─── PAGE TEXT ───
Best-selling American author Kevin Trudeau, whose name became synonymous with late-night TV pitches, has been sentenced to 10 years in prison for swindling consumers through infomercials for his book about weight loss.

As he imposed the sentence prosecutors had requested, district judge Ronald Guzman portrayed 50-year-old Trudeau as a habitual fraudster from early adulthood. So brazen was Trudeau, the judge said, he once even used his own mother's social security number during a scam.

'Since his 20s, he has steadfastly attempted to cheat others for his own gain,' Guzman said, adding that Trudeau was 'deceitful to the very core'.

Trudeau showed little emotion as the sentence was handed down at a hearing in Chicago.

Addressing the judge in a 10-minute statement, Trudeau apologised and said he had become a changed man. He had meditated, prayed and read self-help books, he said, while locked up at Chicago's Metropolitan Correctional Center.

'I have truly had a significant reawakening,' said Trudeau, who was dressed in orange jail clothes. 'If I ever do an infomercial again ... I promise: no embellishments, no puffery, no lies.'

Jurors convicted Trudeau of criminal contempt in November for defying a 2004 court order barring him from running false ads about the weight-loss book, The Weight Loss Cure 'They' Don't Want You to Know About. Despite the order, he aired the infomercials at least 32,000 times, according to prosecutors.
───
--- WHAT THE TASK REQUIRES ---
Please continue the article about Kevin Trudeau's sentencing from its last sentence. The material that comes next is separate from the article above.
─── COLLECTED MATERIAL ───
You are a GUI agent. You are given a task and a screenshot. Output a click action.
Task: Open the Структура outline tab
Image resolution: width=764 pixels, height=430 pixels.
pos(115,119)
───
--- ANSWER TO THE PROBLEM ---
He sold more than 850,000 copies of the book, generating $39m (£23m), prosecutors said.

Asking for a sentence of less than two years for his client, defence attorney Tom Kirsch said the harm Trudeau caused was minor compared with frauds in which people are cheated out of their life savings.

'A 10-year sentence might be appropriate for a defendant who destroyed lives,' Kirsch said. '[But] Trudeau - if he swindled anyone - swindled them out of $30 [the price of the book].'

Another defence attorney, Carolyn Gurland, added that Trudeau's legal troubles had already cost him his businesses and his home.

But Guzman showed little sympathy, appearing angry as he said Trudeau had thumbed his nose at the justice system by violating multiple court orders since the 1990s.

'He has treated federal court orders as if they were mere suggestions ... or impediments to be sidestepped, outmanoeuvred or just ignored,' the judge said.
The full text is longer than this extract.